- **Dataset entries**:
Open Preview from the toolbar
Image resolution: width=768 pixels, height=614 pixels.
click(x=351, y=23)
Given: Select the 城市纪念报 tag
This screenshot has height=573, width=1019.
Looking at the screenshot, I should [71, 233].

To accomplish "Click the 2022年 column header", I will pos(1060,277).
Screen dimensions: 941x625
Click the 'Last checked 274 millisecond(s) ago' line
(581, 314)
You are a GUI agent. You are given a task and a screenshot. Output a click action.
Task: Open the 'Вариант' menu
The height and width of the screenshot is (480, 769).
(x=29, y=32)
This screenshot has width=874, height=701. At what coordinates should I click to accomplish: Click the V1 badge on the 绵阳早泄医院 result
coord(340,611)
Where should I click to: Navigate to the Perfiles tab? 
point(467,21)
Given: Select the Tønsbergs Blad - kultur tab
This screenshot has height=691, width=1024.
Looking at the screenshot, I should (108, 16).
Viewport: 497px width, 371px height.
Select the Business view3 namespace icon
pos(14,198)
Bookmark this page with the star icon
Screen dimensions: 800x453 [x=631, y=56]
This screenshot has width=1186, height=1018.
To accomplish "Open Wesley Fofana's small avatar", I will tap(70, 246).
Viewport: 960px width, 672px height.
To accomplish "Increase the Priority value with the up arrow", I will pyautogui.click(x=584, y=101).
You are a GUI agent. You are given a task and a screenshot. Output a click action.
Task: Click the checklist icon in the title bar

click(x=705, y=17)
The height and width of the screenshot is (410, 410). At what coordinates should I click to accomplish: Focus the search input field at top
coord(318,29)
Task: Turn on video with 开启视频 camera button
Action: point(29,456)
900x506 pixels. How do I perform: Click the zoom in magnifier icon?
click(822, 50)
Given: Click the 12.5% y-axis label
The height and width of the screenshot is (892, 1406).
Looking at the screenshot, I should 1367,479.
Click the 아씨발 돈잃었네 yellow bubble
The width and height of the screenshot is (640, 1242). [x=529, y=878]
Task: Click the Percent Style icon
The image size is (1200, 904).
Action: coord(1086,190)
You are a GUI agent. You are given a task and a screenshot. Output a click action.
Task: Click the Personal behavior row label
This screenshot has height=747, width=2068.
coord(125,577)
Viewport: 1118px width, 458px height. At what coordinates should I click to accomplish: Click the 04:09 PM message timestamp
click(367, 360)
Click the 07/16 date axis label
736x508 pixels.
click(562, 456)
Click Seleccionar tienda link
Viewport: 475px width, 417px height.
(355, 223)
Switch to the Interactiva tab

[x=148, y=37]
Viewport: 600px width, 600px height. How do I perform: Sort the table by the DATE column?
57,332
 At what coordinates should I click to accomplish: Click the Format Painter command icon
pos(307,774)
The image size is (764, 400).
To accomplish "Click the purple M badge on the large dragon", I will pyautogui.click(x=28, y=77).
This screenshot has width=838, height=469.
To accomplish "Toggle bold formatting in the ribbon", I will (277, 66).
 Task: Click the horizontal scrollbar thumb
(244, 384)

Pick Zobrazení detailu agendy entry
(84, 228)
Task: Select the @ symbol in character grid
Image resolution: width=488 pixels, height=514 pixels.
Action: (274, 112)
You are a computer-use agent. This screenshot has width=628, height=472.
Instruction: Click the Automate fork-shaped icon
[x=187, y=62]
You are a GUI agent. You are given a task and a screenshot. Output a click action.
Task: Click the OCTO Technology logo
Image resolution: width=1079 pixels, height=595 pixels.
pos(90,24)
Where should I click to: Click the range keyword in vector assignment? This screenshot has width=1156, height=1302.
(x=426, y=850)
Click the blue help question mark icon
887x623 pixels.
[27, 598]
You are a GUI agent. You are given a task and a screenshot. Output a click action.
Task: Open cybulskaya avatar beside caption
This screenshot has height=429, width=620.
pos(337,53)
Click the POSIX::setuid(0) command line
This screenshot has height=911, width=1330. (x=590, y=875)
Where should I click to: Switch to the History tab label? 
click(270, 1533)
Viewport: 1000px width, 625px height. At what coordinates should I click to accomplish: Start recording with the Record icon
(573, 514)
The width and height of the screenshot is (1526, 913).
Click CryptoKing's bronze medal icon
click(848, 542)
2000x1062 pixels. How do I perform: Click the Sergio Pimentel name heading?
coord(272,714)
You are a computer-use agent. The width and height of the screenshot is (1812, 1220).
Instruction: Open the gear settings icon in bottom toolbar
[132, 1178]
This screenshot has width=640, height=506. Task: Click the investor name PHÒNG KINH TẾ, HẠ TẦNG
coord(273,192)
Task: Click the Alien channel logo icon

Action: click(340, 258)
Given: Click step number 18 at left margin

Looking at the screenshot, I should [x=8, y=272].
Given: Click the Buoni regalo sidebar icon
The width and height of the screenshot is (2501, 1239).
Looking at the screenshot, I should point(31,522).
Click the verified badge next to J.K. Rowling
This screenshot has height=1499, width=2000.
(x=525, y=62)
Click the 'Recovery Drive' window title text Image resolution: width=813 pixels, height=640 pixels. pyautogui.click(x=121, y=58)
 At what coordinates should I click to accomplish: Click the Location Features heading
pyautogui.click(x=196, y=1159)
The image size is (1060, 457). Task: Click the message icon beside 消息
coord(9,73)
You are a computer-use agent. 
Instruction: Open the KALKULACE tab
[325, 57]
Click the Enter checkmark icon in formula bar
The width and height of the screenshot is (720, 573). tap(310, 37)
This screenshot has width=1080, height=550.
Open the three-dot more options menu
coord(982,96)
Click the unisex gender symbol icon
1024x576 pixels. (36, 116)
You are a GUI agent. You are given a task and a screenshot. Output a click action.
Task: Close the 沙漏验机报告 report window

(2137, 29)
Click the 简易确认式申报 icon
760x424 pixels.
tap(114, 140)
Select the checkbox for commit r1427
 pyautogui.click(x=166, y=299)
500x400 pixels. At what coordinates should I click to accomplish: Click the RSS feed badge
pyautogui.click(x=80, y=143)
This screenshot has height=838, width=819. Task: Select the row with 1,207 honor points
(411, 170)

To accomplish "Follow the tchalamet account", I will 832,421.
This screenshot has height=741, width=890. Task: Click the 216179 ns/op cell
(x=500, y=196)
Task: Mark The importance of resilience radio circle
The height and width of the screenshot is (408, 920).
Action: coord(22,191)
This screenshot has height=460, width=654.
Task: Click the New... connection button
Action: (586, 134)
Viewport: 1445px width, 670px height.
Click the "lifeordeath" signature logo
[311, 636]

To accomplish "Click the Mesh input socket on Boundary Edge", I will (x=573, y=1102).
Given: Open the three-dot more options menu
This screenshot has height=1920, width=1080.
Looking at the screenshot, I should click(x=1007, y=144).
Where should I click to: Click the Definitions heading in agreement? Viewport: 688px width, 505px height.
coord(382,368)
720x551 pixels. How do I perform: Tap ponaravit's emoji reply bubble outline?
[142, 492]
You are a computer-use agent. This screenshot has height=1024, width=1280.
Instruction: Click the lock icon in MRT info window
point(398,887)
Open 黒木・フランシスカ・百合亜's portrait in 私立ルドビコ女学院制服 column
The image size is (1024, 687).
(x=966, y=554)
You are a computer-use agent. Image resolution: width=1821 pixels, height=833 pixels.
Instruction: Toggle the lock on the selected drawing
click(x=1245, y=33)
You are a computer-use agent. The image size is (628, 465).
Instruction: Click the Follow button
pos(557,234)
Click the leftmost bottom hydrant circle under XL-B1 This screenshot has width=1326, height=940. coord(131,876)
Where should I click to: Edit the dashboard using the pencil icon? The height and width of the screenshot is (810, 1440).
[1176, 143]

- **TASK DIRECTIONS**:
Your answer should be the number of lines in the records that contain the word "computer", with nothing added.

- **RESULT OF THE TASK**:
6